Infected bullae: a recognizable entity.

作者信息

Rivera-Rivera R, Ramírez-Rivera J

机构信息

Pulmonary Disease Section, San Juan Veterans Administration Medical Center.

出版信息

Bol Asoc Med P R. 1992 Jan;84(1):9-10.

PMID:1503590
Abstract

Infected bullae are seldom diagnosed. They are frequently confused with pulmonary abscess. We present a case with a characteristic evolution. Bullae were identified previous to the infection. The illness developed gradually with scanty sputum, pleuritic pain and finally a febrile illness. Fever abated 48 hours after initiating two weeks of therapy with intravenous Clindamycin and Amikacin. As it is commonly seen, radiographic resolution was slow but it was complete in 8 weeks.
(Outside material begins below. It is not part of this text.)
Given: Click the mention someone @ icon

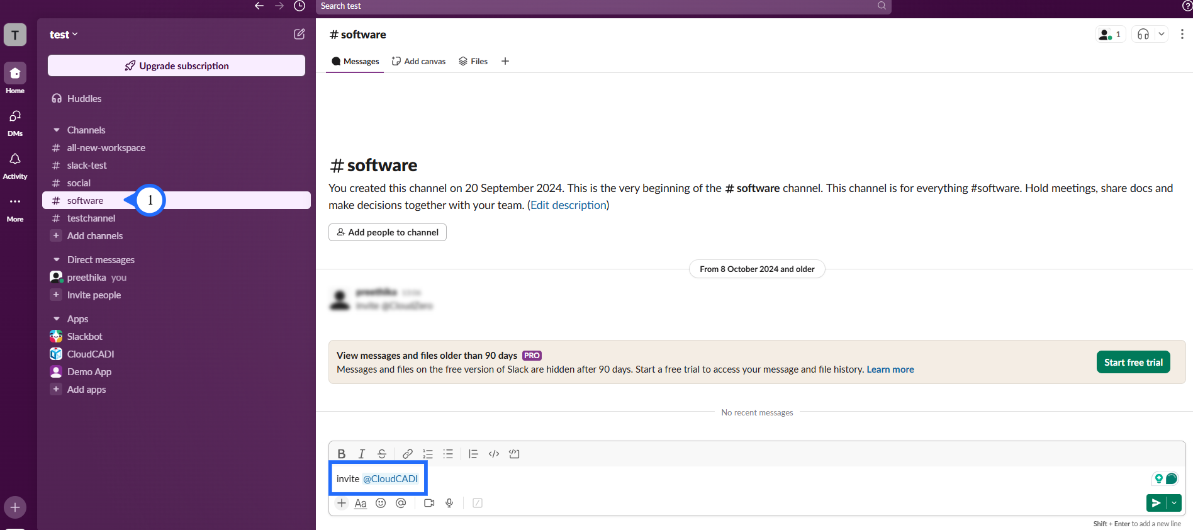Looking at the screenshot, I should point(401,503).
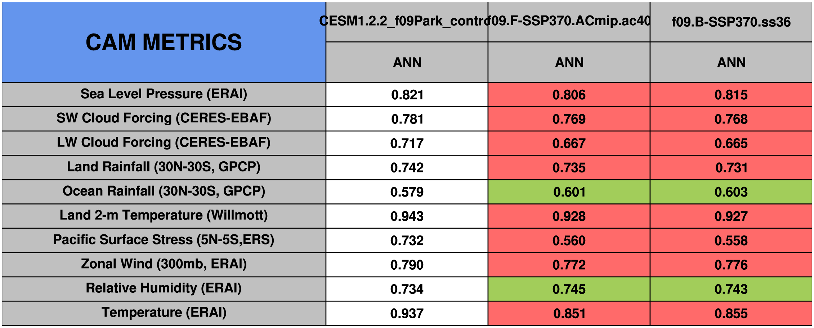Viewport: 814px width, 328px height.
Task: Select the LW Cloud Forcing (CERES-EBAF) label
Action: [x=164, y=143]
Recognition of infected bullae is important to avoid inappropriate diagnostic or therapeutic interventions.

摘要

感染性大疱很少被诊断出来。它们常与肺脓肿相混淆。我们报告一例具有典型病程演变的病例。在感染前已发现大疱。病情逐渐发展,伴有少量痰液、胸膜炎性疼痛,最终发展为发热性疾病。在开始静脉注射克林霉素和阿米卡星进行两周治疗后48小时,发热消退。正如常见的那样,影像学上的消退缓慢,但在8周内完全消退。认识到感染性大疱对于避免不恰当的诊断或治疗干预很重要。